═══ Supplied information

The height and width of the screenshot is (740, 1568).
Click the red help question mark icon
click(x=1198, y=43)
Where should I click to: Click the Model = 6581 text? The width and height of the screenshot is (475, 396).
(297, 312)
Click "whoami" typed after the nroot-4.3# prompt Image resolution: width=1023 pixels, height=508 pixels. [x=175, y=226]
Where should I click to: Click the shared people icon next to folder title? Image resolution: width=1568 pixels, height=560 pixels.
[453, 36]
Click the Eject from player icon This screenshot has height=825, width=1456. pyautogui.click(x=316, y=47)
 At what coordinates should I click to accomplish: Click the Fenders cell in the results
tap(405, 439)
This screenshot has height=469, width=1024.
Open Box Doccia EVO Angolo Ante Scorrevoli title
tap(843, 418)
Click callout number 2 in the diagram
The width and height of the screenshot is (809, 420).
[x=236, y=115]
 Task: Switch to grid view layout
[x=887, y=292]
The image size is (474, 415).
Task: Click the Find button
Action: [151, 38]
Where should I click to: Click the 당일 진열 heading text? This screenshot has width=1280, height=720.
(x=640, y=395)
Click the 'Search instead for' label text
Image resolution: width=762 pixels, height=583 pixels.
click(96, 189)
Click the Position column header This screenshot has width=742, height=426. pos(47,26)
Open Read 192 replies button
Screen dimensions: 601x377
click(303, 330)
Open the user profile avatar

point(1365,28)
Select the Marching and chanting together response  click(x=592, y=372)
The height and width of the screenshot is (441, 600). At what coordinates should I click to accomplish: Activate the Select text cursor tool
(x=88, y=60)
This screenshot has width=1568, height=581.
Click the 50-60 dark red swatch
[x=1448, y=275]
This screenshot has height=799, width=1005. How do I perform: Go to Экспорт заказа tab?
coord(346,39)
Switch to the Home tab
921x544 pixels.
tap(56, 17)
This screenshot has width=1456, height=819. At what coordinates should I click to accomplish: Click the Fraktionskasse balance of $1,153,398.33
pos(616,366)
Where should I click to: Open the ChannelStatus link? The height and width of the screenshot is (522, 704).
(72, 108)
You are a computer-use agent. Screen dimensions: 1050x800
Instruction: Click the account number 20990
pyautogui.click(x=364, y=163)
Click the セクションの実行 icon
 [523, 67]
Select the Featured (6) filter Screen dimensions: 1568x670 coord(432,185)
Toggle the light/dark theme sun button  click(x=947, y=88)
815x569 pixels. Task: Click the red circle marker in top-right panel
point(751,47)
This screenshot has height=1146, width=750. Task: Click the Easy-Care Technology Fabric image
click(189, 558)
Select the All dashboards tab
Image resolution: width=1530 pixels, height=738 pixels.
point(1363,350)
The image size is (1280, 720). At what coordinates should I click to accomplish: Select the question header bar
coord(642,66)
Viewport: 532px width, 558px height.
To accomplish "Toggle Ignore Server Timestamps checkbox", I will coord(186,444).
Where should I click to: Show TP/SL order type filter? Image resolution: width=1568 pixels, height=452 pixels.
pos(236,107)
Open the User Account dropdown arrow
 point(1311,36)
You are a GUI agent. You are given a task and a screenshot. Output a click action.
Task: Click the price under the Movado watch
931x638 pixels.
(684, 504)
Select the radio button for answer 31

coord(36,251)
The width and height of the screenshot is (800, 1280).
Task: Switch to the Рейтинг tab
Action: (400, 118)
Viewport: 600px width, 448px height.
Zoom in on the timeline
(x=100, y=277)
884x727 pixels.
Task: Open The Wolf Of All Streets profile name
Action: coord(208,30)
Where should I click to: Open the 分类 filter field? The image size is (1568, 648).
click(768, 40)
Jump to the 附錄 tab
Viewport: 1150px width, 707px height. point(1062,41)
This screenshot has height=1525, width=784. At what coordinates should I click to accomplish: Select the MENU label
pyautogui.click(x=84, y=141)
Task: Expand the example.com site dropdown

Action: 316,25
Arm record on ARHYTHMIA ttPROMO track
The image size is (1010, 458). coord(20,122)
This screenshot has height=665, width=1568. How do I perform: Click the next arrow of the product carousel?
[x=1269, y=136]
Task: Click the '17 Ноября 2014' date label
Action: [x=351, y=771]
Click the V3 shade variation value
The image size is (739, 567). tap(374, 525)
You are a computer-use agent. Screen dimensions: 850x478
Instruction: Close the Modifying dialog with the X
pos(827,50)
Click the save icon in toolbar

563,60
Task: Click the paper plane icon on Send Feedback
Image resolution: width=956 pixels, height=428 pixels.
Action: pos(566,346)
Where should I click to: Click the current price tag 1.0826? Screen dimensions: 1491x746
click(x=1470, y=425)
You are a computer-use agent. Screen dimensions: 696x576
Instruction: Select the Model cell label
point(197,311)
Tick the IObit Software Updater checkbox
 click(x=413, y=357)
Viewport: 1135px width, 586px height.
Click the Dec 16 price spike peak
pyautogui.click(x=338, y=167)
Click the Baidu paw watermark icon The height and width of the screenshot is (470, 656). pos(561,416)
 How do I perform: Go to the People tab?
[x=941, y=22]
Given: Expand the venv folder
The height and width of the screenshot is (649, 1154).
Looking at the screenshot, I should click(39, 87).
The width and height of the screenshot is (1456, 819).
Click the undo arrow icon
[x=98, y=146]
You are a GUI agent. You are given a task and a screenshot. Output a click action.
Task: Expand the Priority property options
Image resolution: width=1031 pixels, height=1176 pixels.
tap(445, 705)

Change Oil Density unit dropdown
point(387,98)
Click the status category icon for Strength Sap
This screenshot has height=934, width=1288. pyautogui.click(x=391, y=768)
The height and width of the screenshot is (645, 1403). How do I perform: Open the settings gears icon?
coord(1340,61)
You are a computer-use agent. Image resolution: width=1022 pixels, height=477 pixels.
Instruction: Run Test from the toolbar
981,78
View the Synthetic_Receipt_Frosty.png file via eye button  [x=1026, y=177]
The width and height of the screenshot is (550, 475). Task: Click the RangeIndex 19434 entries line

══════

> _Exercise details_
Repeat the records from their first line through the line containing "pixels. [x=175, y=226]", changing "question mark" to "exclamation mark" and leaving everything else as it is.

> _The solution_
The height and width of the screenshot is (740, 1568).
Click the red help exclamation mark icon
click(x=1198, y=43)
Where should I click to: Click the Model = 6581 text? The width and height of the screenshot is (475, 396).
(297, 312)
Click "whoami" typed after the nroot-4.3# prompt Image resolution: width=1023 pixels, height=508 pixels. [x=175, y=226]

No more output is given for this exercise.